Como parte de esta economía productiva, el transporte sufre de primera mano las algaradas, las manifestaciones y los múltiples cortes de carreteras que se están produciendo esta semana en la comunidad autónoma, que culminan este viernes, 18 de octubre, en una huelga general regional, que han dejado a centenares de camiones parados en los arcenes, con el efecto que tiene la situación sobre las cuentas de las empresas, las condiciones laborales de sus trabajadores, sometidos a gran presión, y sobre las relaciones con sus clientes, que esperan una mercancía que quizás nunca llegue.

Ante lo que CETM califica de «inacción del Ejecutivo», y tras solicitar a la Administración Central y al gobierno autónomo que garantice el libre tránsito de mercancías y personas, la organización empresarial también ha pedido a las empresas de transporte «que circulen con cautela y eviten las zonas donde puede generarse mayor tensión».

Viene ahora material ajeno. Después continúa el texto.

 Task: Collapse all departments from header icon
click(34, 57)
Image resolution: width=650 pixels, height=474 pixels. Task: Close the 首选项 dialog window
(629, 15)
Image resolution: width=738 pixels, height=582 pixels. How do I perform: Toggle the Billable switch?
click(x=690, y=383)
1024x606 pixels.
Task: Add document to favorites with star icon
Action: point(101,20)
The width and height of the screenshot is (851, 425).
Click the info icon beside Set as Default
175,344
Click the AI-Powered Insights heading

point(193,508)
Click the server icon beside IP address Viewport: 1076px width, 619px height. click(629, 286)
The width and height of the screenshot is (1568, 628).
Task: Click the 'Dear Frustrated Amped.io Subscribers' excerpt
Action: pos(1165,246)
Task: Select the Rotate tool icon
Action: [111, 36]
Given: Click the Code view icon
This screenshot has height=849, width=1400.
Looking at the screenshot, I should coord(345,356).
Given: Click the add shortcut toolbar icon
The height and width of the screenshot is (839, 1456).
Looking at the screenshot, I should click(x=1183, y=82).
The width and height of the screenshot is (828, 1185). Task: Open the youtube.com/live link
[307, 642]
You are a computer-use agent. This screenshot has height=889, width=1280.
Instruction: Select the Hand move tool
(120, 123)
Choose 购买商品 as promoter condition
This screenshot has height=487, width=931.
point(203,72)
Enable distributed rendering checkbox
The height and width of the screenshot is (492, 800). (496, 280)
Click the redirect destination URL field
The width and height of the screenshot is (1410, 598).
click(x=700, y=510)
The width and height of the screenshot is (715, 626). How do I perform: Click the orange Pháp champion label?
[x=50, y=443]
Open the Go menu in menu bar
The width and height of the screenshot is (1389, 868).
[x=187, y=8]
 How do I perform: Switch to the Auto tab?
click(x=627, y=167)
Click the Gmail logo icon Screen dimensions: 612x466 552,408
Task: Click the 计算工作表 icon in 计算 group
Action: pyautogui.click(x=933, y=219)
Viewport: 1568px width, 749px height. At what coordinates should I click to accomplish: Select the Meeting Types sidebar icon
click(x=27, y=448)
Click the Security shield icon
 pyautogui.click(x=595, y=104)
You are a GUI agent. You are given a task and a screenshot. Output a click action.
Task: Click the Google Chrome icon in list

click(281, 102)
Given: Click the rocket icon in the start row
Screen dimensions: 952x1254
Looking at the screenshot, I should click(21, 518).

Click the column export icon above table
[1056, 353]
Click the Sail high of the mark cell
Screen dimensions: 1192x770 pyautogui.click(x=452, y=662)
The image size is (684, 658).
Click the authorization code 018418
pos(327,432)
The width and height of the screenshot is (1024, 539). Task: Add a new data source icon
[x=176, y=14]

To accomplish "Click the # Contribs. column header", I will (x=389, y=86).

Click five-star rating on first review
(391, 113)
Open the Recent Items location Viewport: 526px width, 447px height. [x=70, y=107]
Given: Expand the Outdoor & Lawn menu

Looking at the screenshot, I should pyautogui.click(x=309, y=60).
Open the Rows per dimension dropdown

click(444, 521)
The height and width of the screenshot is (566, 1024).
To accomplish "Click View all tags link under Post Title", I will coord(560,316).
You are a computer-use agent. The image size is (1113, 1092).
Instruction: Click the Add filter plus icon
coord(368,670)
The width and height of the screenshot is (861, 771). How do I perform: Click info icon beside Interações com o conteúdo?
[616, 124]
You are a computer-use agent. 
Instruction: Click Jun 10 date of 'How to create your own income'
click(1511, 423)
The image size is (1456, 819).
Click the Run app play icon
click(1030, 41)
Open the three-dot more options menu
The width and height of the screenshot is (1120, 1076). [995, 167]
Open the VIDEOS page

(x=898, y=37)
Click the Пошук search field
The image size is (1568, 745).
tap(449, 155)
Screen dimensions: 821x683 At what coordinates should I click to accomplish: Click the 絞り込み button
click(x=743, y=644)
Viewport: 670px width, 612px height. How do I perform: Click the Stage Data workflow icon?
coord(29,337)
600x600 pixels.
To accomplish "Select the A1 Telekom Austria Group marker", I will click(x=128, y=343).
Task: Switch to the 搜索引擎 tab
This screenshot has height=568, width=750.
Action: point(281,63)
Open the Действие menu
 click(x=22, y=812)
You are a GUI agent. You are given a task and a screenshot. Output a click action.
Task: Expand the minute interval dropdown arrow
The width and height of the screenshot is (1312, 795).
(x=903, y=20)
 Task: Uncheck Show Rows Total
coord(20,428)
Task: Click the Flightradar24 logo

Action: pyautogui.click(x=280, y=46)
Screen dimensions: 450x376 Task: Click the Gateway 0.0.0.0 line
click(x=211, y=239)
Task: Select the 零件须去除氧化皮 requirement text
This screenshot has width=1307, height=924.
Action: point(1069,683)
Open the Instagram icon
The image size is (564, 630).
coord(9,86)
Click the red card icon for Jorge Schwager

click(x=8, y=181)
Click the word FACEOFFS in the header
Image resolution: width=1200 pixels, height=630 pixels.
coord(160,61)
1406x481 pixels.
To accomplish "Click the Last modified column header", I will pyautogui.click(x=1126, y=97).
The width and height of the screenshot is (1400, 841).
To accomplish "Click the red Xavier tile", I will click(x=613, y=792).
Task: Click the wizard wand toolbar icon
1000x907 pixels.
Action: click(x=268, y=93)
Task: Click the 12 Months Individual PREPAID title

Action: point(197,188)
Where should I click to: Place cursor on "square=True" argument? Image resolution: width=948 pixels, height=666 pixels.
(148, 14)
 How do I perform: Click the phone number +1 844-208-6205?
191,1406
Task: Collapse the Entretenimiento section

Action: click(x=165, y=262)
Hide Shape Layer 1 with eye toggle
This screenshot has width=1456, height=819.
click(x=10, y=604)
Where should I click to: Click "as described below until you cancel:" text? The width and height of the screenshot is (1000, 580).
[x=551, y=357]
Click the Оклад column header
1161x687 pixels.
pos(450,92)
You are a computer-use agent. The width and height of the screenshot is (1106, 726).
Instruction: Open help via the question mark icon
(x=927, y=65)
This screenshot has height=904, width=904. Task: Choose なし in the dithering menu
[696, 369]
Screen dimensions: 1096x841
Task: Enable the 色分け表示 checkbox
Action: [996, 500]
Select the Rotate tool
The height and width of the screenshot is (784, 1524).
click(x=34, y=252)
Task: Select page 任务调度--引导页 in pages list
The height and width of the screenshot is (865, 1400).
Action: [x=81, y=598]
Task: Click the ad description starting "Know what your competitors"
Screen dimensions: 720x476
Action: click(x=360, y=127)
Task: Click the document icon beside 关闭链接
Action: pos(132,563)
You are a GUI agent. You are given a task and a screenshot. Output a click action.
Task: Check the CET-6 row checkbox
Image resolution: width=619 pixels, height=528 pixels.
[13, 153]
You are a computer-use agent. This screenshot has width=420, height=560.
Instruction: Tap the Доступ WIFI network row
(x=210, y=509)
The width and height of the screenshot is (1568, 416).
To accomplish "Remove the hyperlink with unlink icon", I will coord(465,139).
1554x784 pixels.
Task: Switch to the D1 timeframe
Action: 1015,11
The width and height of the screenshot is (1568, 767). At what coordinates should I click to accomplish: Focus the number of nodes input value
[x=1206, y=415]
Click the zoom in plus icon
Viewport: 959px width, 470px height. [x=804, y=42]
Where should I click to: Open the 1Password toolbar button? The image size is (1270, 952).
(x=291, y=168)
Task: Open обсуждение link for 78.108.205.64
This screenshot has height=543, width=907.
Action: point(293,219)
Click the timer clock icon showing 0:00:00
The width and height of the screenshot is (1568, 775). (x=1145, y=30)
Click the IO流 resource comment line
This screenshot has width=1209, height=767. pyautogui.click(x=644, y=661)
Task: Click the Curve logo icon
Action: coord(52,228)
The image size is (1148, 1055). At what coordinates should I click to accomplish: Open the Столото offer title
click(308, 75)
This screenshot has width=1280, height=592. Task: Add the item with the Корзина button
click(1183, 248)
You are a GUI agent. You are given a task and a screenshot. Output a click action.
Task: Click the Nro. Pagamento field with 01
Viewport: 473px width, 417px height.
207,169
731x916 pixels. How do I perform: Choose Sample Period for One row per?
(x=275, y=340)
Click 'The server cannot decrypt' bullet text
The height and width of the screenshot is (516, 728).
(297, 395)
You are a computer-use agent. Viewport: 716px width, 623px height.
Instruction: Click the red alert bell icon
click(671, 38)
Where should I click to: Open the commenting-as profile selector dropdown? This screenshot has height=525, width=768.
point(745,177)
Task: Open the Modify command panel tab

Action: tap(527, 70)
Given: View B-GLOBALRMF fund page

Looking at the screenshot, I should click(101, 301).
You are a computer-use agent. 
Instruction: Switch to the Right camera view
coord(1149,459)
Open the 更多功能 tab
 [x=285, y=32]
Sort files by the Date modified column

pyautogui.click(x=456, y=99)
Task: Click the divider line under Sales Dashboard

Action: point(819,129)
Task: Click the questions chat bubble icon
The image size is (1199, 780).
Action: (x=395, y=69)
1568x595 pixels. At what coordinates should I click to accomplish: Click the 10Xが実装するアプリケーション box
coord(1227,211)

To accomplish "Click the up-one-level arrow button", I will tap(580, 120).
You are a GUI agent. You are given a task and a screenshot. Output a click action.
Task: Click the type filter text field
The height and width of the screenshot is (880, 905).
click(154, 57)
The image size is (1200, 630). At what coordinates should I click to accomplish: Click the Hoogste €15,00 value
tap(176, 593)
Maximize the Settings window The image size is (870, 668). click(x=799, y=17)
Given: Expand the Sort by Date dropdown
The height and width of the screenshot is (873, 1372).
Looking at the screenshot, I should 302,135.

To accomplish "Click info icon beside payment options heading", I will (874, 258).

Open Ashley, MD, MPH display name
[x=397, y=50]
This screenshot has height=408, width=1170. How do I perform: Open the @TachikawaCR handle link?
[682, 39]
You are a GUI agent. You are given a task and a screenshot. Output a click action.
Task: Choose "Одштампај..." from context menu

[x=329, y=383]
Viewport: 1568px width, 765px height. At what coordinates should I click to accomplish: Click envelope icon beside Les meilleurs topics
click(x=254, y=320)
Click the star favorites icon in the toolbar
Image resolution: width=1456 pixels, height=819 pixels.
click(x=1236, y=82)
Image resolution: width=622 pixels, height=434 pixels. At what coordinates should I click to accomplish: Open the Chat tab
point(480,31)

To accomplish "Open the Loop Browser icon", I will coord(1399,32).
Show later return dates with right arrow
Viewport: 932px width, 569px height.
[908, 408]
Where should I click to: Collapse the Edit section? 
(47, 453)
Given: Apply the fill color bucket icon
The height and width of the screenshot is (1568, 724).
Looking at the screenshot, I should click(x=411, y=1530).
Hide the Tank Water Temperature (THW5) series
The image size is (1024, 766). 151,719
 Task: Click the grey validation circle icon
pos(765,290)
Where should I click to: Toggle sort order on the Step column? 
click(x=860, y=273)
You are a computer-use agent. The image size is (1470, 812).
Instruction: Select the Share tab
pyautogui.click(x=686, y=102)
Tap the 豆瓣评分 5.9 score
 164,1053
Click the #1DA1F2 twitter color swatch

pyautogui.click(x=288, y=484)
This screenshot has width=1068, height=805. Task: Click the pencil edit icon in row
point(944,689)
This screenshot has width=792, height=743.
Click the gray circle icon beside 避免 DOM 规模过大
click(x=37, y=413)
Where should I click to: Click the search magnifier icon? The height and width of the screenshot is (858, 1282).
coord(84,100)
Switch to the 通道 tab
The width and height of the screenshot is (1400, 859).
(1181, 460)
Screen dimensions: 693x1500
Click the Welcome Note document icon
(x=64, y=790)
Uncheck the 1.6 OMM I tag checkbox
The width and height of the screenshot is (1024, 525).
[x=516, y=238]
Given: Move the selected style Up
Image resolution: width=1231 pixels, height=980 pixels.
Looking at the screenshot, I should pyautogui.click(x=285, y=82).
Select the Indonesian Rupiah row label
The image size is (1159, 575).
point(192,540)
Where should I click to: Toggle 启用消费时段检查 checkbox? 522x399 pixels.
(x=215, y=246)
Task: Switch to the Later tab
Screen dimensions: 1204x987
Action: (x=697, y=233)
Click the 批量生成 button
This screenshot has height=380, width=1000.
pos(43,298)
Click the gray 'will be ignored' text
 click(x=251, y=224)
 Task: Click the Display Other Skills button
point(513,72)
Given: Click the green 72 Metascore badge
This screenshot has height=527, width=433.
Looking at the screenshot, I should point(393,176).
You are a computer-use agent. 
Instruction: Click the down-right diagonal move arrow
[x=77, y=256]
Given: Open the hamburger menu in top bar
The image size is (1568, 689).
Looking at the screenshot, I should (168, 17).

Así mismo, la confederación también aconseja a los transportistas «que adelanten los envíos en la medida de lo posible y busquen alternativas de recorrido porque es probable que haya dificultades para acceder a los centros de carga y descarga».

Circular por las carreteras nacionales

Al mismo tiempo, Fenadismer ha solicitado formalmente al Departamento catalán de Interior que levante temporalmente la actual prohibición de que los camiones circulen por las carreteras nacionales obligando a su desvío por las autopistas de peaje AP-7 y AP-2, toda vez que para evitar los bloqueos de las protestas, algunos transportistas se están arriesgando a circular por las carreteras nacionales paralelas, principalmente la N-2, N-340 y N-240, lo que conlleva una sanción de 500 euros.